__EXERCISE INSTRUCTIONS__: Search the data below for the string "Trong" and copy all lines where it shows up.
Start of RECORDS SUPPLIED
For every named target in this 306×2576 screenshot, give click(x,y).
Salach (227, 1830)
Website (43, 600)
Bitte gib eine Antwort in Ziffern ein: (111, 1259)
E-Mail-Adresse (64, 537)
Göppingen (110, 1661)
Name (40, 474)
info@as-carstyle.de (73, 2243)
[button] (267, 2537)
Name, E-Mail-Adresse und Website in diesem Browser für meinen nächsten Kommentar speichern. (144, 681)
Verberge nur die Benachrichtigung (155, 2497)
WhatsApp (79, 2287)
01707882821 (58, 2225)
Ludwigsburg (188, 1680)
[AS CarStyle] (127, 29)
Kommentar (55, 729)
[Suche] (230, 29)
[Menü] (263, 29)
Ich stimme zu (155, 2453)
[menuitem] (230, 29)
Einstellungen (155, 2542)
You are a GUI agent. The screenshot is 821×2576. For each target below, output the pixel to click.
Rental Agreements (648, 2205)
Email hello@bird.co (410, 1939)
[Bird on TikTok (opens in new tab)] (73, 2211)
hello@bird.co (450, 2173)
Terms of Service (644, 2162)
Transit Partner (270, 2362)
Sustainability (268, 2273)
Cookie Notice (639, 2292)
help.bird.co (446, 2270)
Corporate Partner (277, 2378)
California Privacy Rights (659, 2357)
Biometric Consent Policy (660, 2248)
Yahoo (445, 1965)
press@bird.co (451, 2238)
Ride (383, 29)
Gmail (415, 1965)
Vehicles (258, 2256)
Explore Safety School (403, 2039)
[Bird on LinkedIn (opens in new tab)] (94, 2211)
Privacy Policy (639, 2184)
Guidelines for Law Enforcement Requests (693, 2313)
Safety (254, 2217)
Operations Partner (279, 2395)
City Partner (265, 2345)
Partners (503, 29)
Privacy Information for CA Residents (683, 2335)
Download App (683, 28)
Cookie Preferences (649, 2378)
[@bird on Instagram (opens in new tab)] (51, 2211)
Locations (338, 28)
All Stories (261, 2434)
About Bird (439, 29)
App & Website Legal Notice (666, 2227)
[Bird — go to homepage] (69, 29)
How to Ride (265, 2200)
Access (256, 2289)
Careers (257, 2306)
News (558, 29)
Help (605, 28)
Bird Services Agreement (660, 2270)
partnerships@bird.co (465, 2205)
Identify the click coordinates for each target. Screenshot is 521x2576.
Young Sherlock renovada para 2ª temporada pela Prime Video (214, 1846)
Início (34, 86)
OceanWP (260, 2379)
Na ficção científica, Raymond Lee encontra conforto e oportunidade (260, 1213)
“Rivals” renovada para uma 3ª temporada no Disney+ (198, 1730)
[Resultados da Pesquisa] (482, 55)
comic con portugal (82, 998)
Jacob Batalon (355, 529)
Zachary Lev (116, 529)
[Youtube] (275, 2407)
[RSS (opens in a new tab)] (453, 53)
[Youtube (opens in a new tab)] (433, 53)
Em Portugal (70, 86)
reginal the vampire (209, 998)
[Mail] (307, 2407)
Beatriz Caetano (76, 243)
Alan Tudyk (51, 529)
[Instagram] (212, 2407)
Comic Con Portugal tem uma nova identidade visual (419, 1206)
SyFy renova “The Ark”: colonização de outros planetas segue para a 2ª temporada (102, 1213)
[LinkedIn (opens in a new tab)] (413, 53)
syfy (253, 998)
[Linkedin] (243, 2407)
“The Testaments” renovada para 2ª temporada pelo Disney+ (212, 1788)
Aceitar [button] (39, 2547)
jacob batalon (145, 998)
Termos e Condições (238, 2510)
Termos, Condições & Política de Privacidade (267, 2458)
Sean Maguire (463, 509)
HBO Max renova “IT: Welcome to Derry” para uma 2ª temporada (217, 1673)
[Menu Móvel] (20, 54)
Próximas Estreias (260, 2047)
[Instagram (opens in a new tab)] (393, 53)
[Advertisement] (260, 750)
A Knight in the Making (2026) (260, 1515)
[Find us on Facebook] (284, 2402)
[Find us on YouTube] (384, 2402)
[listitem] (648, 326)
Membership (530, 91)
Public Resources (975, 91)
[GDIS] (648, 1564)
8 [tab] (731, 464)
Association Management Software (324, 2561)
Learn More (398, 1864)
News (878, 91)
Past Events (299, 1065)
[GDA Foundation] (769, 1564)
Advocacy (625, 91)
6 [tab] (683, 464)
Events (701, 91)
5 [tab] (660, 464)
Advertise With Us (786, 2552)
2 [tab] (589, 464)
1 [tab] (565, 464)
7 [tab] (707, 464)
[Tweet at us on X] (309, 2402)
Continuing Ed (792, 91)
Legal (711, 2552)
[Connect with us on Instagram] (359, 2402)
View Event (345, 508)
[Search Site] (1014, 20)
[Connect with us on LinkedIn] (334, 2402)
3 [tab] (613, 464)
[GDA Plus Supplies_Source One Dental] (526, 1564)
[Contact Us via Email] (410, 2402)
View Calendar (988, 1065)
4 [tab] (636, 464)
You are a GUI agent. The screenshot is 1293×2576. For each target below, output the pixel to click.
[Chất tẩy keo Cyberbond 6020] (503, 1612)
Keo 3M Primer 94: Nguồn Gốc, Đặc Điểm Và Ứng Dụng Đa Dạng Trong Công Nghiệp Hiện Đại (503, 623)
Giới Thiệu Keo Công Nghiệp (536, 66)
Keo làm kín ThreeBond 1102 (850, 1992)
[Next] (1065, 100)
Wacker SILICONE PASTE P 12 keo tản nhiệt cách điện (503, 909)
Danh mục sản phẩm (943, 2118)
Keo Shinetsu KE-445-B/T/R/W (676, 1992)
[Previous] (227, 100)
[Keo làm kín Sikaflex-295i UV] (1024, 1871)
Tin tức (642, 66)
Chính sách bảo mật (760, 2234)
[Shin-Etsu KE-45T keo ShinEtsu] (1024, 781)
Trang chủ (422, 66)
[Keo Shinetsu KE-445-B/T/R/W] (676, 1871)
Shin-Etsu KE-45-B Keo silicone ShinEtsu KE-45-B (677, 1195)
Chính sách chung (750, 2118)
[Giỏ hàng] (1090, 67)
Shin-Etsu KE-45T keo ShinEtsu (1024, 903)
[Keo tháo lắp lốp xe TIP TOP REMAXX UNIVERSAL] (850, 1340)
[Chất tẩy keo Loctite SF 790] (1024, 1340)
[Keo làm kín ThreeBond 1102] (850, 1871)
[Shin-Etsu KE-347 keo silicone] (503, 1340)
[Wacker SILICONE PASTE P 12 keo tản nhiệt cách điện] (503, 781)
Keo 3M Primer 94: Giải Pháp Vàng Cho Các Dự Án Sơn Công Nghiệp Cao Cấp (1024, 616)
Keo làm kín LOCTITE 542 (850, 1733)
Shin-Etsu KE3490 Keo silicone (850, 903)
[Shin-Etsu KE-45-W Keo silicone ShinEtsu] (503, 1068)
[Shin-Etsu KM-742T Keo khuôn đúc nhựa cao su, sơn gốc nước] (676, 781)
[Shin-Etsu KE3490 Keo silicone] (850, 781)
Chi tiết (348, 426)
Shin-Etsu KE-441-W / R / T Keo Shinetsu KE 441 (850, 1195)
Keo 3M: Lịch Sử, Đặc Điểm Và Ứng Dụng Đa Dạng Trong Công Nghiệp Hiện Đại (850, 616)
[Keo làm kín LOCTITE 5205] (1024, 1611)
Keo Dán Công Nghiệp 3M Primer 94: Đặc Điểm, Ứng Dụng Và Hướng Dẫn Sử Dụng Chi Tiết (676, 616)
End of RECORDS SUPPLIED
__RESULT BELOW__:
Keo 3M Primer 94: Nguồn Gốc, Đặc Điểm Và Ứng Dụng Đa Dạng Trong Công Nghiệp Hiện Đại (503, 623)
Keo 3M: Lịch Sử, Đặc Điểm Và Ứng Dụng Đa Dạng Trong Công Nghiệp Hiện Đại (850, 616)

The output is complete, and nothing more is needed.